Reproduce the following lines word for word.
########################################
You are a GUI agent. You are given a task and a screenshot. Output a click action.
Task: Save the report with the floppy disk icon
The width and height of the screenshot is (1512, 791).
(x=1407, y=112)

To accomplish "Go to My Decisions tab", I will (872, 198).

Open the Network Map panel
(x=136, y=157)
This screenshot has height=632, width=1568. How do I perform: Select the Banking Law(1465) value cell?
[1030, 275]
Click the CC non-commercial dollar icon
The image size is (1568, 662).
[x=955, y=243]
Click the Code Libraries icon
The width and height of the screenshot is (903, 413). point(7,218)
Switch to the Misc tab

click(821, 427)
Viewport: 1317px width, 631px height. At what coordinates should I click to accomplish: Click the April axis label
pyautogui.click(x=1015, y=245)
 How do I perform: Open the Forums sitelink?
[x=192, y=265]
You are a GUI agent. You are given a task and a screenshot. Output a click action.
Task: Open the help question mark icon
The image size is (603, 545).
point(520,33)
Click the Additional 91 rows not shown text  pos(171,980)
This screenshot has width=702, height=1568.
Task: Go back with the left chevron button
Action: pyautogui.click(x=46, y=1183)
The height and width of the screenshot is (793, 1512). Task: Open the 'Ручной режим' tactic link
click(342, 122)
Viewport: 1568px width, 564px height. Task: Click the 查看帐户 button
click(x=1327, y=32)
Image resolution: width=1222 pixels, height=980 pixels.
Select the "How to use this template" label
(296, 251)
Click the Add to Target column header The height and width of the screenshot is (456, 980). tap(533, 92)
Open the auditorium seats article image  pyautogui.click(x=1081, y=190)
########################################
▶ **Output of the exercise**:
You are a GUI agent. You are given a task and a screenshot. Output a click action.
Task: Save the report with the floppy disk icon
The width and height of the screenshot is (1512, 791).
(x=1407, y=112)

To accomplish "Go to My Decisions tab", I will (872, 198).

Open the Network Map panel
(x=136, y=157)
This screenshot has height=632, width=1568. How do I perform: Select the Banking Law(1465) value cell?
[1030, 275]
Click the CC non-commercial dollar icon
The image size is (1568, 662).
[x=955, y=243]
Click the Code Libraries icon
The width and height of the screenshot is (903, 413). point(7,218)
Switch to the Misc tab

click(821, 427)
Viewport: 1317px width, 631px height. At what coordinates should I click to accomplish: Click the April axis label
pyautogui.click(x=1015, y=245)
 How do I perform: Open the Forums sitelink?
[x=192, y=265]
You are a GUI agent. You are given a task and a screenshot. Output a click action.
Task: Open the help question mark icon
The image size is (603, 545).
point(520,33)
Click the Additional 91 rows not shown text  pos(171,980)
This screenshot has width=702, height=1568.
Task: Go back with the left chevron button
Action: pyautogui.click(x=46, y=1183)
The height and width of the screenshot is (793, 1512). Task: Open the 'Ручной режим' tactic link
click(342, 122)
Viewport: 1568px width, 564px height. Task: Click the 查看帐户 button
click(x=1327, y=32)
Image resolution: width=1222 pixels, height=980 pixels.
Select the "How to use this template" label
(296, 251)
Click the Add to Target column header The height and width of the screenshot is (456, 980). tap(533, 92)
Open the auditorium seats article image  pyautogui.click(x=1081, y=190)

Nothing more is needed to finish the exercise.